Of the remaining tasks, the attached patch addresses these:
> * Add perfunctory tests for analyze_field to the relevant test files.
> o 150-polyanalyzer.t
> o 151-analyzer.t
> o 153-lc_normalizer.t
> o 154-tokenizer.t
> o 155-stopalizer.t
> o 156-stemmer.t
>
>
> * Change SegWriter to use analyze_field. [NOTE: Marvin did this]
> * Add optimized analyze_field implementations to LCNormalizer and
> PolyAnalyzer.
> * Add optimized analyze_field implementation to Tokenizer. This one's
> harder because it requires some advanced XS.
>
> * Copy and paste the utf8ify code into StringHelper.pm.

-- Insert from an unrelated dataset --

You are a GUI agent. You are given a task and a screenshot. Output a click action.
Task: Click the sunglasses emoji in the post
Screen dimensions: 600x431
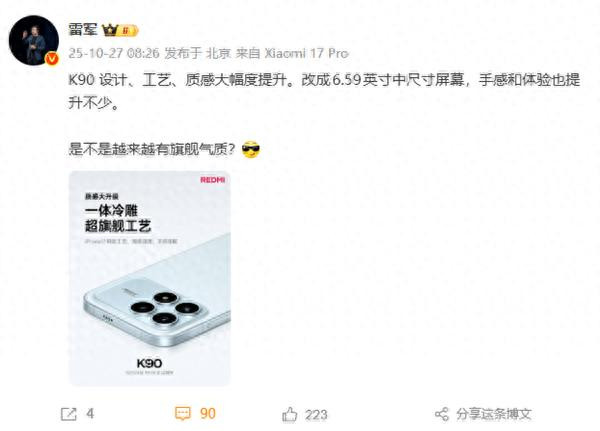(251, 149)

> * Add some tests to verify that it works.
> * Replace calls to utf8::upgrade with utf8ify.
> * We'll skip moving the utf8 conversion from InvIndexer to the
> Analyzers for now, since that has other implications.
>
I'm not convinced that the approach I took in Tokenizer's XS was most optimal.
But it passes all tests.
Still TODO:
> * Test that you can mod a document's contents, using code nearly
> identical to what will end up in the Swish/KS glue eventually.
> * Expand Analyzer's docs with regard to subclassing.
I expect I'll be able to do both of those once I think a little more about what
I want Swish to do.
--
Peter Karman .
http://peknet.com/ . peter@peknet.com
-------------- next part --------------
Index: buildlib/KinoTestUtils.pm
===================================================================
--- buildlib/KinoTestUtils.pm (revision 2433)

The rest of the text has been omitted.